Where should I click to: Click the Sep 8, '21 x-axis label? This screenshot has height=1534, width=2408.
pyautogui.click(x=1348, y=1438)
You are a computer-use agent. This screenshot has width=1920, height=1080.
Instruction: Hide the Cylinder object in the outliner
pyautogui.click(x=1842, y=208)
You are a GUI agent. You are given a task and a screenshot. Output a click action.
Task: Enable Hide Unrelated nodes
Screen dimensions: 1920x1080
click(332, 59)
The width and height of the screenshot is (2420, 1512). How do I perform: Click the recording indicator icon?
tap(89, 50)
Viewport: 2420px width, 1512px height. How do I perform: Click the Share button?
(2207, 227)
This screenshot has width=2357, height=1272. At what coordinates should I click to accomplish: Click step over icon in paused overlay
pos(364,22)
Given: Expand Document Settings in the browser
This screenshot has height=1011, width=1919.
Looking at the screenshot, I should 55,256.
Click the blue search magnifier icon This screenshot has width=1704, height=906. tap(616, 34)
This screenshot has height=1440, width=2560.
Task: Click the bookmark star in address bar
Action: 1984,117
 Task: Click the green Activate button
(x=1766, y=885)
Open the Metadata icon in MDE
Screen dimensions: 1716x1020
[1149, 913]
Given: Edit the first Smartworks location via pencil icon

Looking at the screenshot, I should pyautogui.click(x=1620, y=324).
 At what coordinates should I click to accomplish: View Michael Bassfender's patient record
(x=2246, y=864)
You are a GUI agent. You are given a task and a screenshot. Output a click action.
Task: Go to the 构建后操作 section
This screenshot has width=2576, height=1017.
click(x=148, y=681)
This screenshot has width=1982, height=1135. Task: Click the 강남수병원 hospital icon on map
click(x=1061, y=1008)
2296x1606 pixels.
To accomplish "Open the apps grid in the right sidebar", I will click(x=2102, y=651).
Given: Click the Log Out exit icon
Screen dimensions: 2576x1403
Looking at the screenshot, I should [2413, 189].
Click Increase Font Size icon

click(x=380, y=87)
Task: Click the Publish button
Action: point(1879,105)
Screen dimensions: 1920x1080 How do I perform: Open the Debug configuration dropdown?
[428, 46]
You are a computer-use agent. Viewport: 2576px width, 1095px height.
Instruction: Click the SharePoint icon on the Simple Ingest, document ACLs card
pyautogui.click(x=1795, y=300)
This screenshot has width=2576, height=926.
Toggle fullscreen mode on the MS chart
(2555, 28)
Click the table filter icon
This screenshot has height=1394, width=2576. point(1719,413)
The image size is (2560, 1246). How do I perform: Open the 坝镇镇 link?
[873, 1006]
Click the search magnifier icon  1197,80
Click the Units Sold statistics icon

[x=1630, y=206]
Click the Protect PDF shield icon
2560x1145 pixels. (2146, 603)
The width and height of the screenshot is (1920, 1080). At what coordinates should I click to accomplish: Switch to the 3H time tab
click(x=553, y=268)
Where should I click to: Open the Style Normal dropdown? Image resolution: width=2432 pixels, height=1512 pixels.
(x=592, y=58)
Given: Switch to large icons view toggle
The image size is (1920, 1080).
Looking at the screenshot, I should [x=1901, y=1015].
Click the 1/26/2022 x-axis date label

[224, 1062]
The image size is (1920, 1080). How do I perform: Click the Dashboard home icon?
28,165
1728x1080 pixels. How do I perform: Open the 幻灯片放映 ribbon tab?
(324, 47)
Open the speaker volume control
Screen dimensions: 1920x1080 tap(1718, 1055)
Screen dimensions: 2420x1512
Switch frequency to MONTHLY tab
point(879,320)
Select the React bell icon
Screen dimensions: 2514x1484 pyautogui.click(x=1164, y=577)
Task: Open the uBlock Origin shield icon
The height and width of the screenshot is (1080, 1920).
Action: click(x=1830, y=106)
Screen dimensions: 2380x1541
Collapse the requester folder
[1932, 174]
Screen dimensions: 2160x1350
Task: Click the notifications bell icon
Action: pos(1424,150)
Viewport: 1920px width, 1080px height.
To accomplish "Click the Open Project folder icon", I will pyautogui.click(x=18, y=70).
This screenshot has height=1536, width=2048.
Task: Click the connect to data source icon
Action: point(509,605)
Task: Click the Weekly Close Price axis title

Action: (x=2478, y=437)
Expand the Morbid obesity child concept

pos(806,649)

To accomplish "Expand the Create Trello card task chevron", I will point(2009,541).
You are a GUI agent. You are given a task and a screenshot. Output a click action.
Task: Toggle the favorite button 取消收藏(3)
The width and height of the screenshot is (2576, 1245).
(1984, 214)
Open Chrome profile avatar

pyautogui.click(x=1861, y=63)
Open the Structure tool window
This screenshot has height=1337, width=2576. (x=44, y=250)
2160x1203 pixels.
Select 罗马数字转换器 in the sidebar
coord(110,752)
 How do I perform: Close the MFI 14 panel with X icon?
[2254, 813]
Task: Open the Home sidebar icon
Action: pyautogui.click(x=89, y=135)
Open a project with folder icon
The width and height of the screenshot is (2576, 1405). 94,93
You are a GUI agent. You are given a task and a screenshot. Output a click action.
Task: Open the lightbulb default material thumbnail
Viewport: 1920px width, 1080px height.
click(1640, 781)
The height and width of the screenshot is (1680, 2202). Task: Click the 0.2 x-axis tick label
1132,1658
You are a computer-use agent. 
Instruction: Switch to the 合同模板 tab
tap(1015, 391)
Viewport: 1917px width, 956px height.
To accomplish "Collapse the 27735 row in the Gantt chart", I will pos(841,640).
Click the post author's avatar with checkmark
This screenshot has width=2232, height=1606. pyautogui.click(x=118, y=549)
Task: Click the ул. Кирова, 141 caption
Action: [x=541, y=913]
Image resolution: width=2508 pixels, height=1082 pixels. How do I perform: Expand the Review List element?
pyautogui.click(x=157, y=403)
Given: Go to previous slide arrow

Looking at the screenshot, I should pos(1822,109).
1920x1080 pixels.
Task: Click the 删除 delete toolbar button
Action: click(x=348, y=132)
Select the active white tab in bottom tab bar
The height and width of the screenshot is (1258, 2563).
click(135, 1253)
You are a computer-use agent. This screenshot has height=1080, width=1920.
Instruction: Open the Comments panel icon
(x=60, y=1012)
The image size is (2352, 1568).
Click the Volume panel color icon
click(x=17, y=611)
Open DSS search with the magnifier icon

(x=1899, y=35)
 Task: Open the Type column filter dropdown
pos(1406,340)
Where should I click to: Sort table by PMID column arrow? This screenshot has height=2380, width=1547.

########################################

**DESCRIPTION OF THE TASK**
Could you reproduce every record exactly as written?

**SOLUTION TO THE PROBLEM**
Where should I click to: Click the Sep 8, '21 x-axis label? This screenshot has height=1534, width=2408.
pyautogui.click(x=1348, y=1438)
You are a computer-use agent. This screenshot has width=1920, height=1080.
Instruction: Hide the Cylinder object in the outliner
pyautogui.click(x=1842, y=208)
You are a GUI agent. You are given a task and a screenshot. Output a click action.
Task: Enable Hide Unrelated nodes
Screen dimensions: 1920x1080
click(332, 59)
The width and height of the screenshot is (2420, 1512). How do I perform: Click the recording indicator icon?
tap(89, 50)
Viewport: 2420px width, 1512px height. How do I perform: Click the Share button?
(2207, 227)
This screenshot has width=2357, height=1272. At what coordinates should I click to accomplish: Click step over icon in paused overlay
pos(364,22)
Given: Expand Document Settings in the browser
This screenshot has height=1011, width=1919.
Looking at the screenshot, I should 55,256.
Click the blue search magnifier icon This screenshot has width=1704, height=906. tap(616, 34)
This screenshot has height=1440, width=2560.
Task: Click the bookmark star in address bar
Action: 1984,117
 Task: Click the green Activate button
(x=1766, y=885)
Open the Metadata icon in MDE
Screen dimensions: 1716x1020
[1149, 913]
Given: Edit the first Smartworks location via pencil icon

Looking at the screenshot, I should pyautogui.click(x=1620, y=324).
 At what coordinates should I click to accomplish: View Michael Bassfender's patient record
(x=2246, y=864)
You are a GUI agent. You are given a task and a screenshot. Output a click action.
Task: Go to the 构建后操作 section
This screenshot has width=2576, height=1017.
click(x=148, y=681)
This screenshot has width=1982, height=1135. Task: Click the 강남수병원 hospital icon on map
click(x=1061, y=1008)
2296x1606 pixels.
To accomplish "Open the apps grid in the right sidebar", I will click(x=2102, y=651).
Given: Click the Log Out exit icon
Screen dimensions: 2576x1403
Looking at the screenshot, I should [2413, 189].
Click Increase Font Size icon

click(x=380, y=87)
Task: Click the Publish button
Action: point(1879,105)
Screen dimensions: 1920x1080 How do I perform: Open the Debug configuration dropdown?
[428, 46]
You are a computer-use agent. Viewport: 2576px width, 1095px height.
Instruction: Click the SharePoint icon on the Simple Ingest, document ACLs card
pyautogui.click(x=1795, y=300)
This screenshot has width=2576, height=926.
Toggle fullscreen mode on the MS chart
(2555, 28)
Click the table filter icon
This screenshot has height=1394, width=2576. point(1719,413)
The image size is (2560, 1246). How do I perform: Open the 坝镇镇 link?
[873, 1006]
Click the search magnifier icon  1197,80
Click the Units Sold statistics icon

[x=1630, y=206]
Click the Protect PDF shield icon
2560x1145 pixels. (2146, 603)
The width and height of the screenshot is (1920, 1080). At what coordinates should I click to accomplish: Switch to the 3H time tab
click(x=553, y=268)
Where should I click to: Open the Style Normal dropdown? Image resolution: width=2432 pixels, height=1512 pixels.
(x=592, y=58)
Given: Switch to large icons view toggle
The image size is (1920, 1080).
Looking at the screenshot, I should [x=1901, y=1015].
Click the 1/26/2022 x-axis date label

[224, 1062]
The image size is (1920, 1080). How do I perform: Click the Dashboard home icon?
28,165
1728x1080 pixels. How do I perform: Open the 幻灯片放映 ribbon tab?
(324, 47)
Open the speaker volume control
Screen dimensions: 1920x1080 tap(1718, 1055)
Screen dimensions: 2420x1512
Switch frequency to MONTHLY tab
point(879,320)
Select the React bell icon
Screen dimensions: 2514x1484 pyautogui.click(x=1164, y=577)
Task: Open the uBlock Origin shield icon
The height and width of the screenshot is (1080, 1920).
Action: click(x=1830, y=106)
Screen dimensions: 2380x1541
Collapse the requester folder
[1932, 174]
Screen dimensions: 2160x1350
Task: Click the notifications bell icon
Action: pos(1424,150)
Viewport: 1920px width, 1080px height.
To accomplish "Click the Open Project folder icon", I will pyautogui.click(x=18, y=70).
This screenshot has height=1536, width=2048.
Task: Click the connect to data source icon
Action: point(509,605)
Task: Click the Weekly Close Price axis title

Action: (x=2478, y=437)
Expand the Morbid obesity child concept

pos(806,649)

To accomplish "Expand the Create Trello card task chevron", I will point(2009,541).
You are a GUI agent. You are given a task and a screenshot. Output a click action.
Task: Toggle the favorite button 取消收藏(3)
The width and height of the screenshot is (2576, 1245).
(1984, 214)
Open Chrome profile avatar

pyautogui.click(x=1861, y=63)
Open the Structure tool window
This screenshot has height=1337, width=2576. (x=44, y=250)
2160x1203 pixels.
Select 罗马数字转换器 in the sidebar
coord(110,752)
 How do I perform: Close the MFI 14 panel with X icon?
[2254, 813]
Task: Open the Home sidebar icon
Action: pyautogui.click(x=89, y=135)
Open a project with folder icon
The width and height of the screenshot is (2576, 1405). 94,93
You are a GUI agent. You are given a task and a screenshot. Output a click action.
Task: Open the lightbulb default material thumbnail
Viewport: 1920px width, 1080px height.
click(1640, 781)
The height and width of the screenshot is (1680, 2202). Task: Click the 0.2 x-axis tick label
1132,1658
You are a computer-use agent. 
Instruction: Switch to the 合同模板 tab
tap(1015, 391)
Viewport: 1917px width, 956px height.
To accomplish "Collapse the 27735 row in the Gantt chart", I will pos(841,640).
Click the post author's avatar with checkmark
This screenshot has width=2232, height=1606. pyautogui.click(x=118, y=549)
Task: Click the ул. Кирова, 141 caption
Action: [x=541, y=913]
Image resolution: width=2508 pixels, height=1082 pixels. How do I perform: Expand the Review List element?
pyautogui.click(x=157, y=403)
Given: Go to previous slide arrow

Looking at the screenshot, I should pos(1822,109).
1920x1080 pixels.
Task: Click the 删除 delete toolbar button
Action: click(x=348, y=132)
Select the active white tab in bottom tab bar
The height and width of the screenshot is (1258, 2563).
click(135, 1253)
You are a computer-use agent. This screenshot has height=1080, width=1920.
Instruction: Open the Comments panel icon
(x=60, y=1012)
The image size is (2352, 1568).
Click the Volume panel color icon
click(x=17, y=611)
Open DSS search with the magnifier icon

(x=1899, y=35)
 Task: Open the Type column filter dropdown
pos(1406,340)
Where should I click to: Sort table by PMID column arrow? This screenshot has height=2380, width=1547.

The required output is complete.